The face is characterized by a short flat head, prominent forehead, broad square face, upslanting eyeslits, deep-set eyes, underdeveloped midface, broad nasal bridge, short nose, tented upper lip, and a chin that is small in infancy and becomes relatively prominent chin with age. There is mild to moderate mental retardation. In infancy there are feeding problems, failure to thrive, hypotonia (floppiness), prolonged napping and lethargy. Later in childhood and adulthood there are attention deficit disorders sometimes with hyperactivity, frequent temper tantrums, impulsivity, distractibility, disobedience, aggression, self injury, toileting difficulties, and self-injurious behaviors including self-hitting, self-biting, and skin picking. There are stereotypic behaviors including spasmodic upper-body squeeze (“self hug”), hand licking and page flipping (“lick and flip”) behavior, mouthing objects, insertion of hand in mouth, teeth grinding, body rocking, and spinning or twirling objects.

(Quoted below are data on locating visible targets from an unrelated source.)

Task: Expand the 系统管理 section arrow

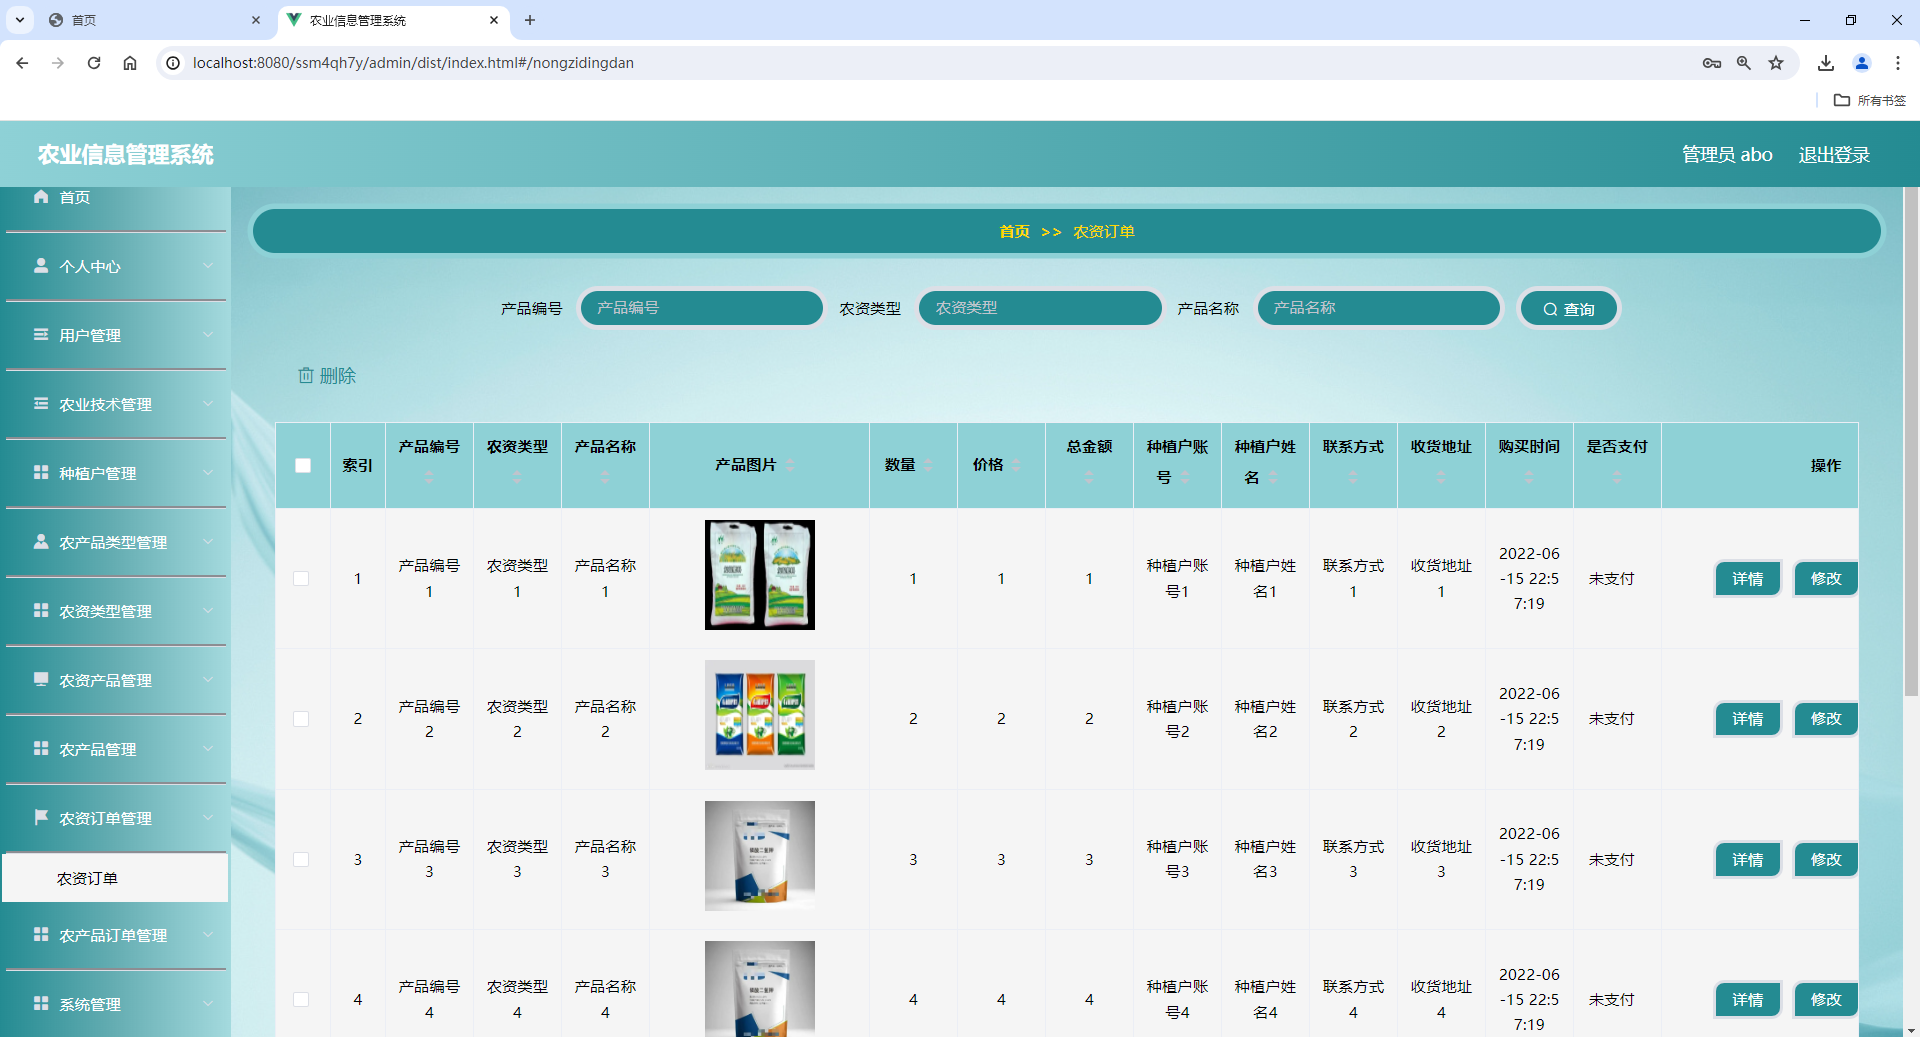Action: coord(208,1004)
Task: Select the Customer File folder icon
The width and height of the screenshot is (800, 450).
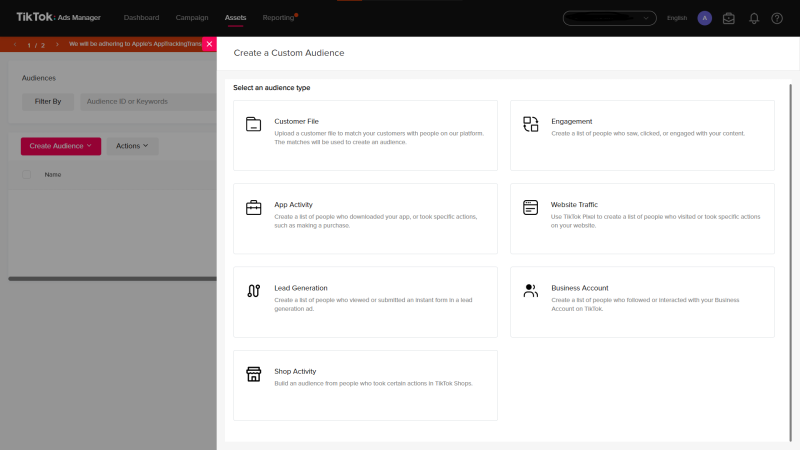Action: (253, 124)
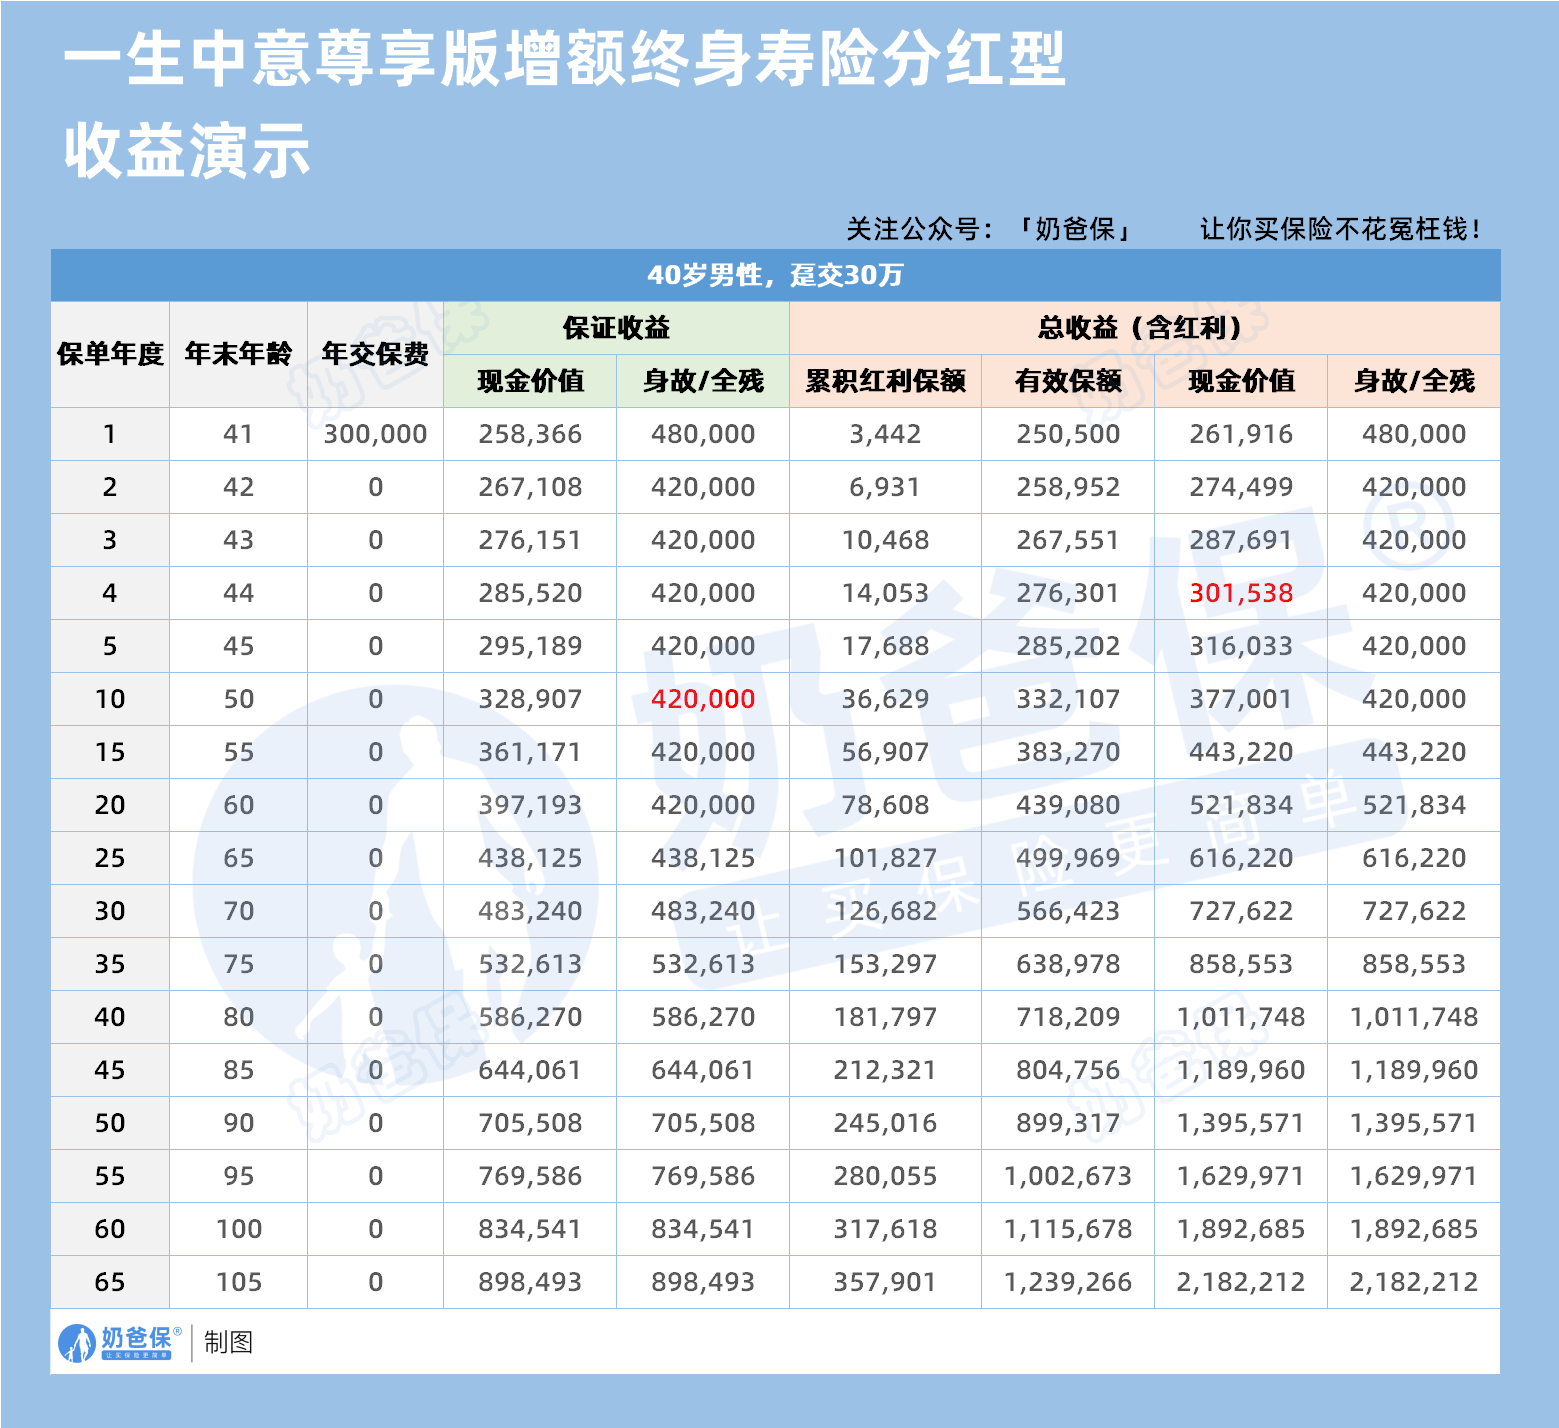Image resolution: width=1559 pixels, height=1428 pixels.
Task: Expand the 累积红利保额 column header
Action: (885, 381)
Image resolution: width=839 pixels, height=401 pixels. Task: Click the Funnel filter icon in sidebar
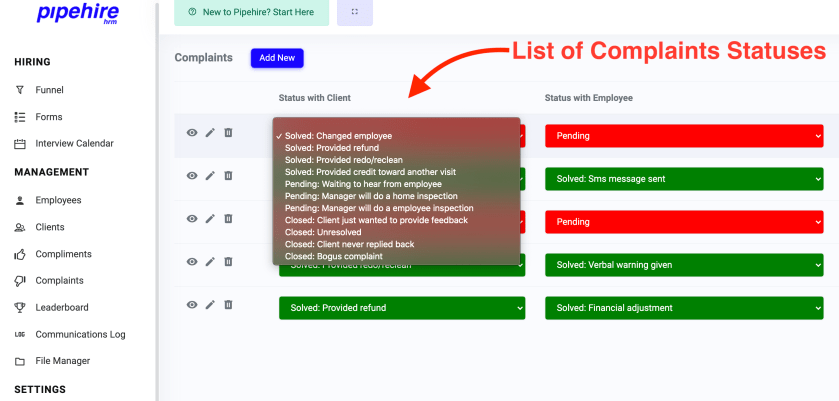[x=20, y=90]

The syndrome is due to an interstitial deletion from the short (p) arm of chromosome 17 band p11.2 [del(17)(p11.2 p11.2)]. The critical region of loss maps to 17p11.2 region and encompasses a 1.0 Mb region. The deletion usually spans 4 Mb (megabases) and is believed to involve the loss of a number of genes. The syndrome is named for Drs. Ann Smith (at NIH) and Ruth Ellen Magenis (in Oregon) who first described it.